Work required →
Entries follow. Return each line that contains the word "cookies".

*** Material provided Section Begins ***

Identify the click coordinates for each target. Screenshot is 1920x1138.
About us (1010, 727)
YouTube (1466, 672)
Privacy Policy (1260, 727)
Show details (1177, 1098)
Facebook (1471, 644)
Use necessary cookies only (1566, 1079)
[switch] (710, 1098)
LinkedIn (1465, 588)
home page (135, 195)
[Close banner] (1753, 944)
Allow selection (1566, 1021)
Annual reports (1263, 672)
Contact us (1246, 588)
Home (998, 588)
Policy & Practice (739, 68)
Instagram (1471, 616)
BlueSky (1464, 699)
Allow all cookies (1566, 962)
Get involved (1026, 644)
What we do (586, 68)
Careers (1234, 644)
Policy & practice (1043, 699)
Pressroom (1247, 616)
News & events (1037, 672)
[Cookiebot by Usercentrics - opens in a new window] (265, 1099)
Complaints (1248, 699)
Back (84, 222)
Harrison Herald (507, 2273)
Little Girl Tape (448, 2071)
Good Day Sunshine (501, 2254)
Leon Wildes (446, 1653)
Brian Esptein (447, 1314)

*** Material provided Section Ends ***

Response →
Use necessary cookies only (1566, 1079)
Allow all cookies (1566, 962)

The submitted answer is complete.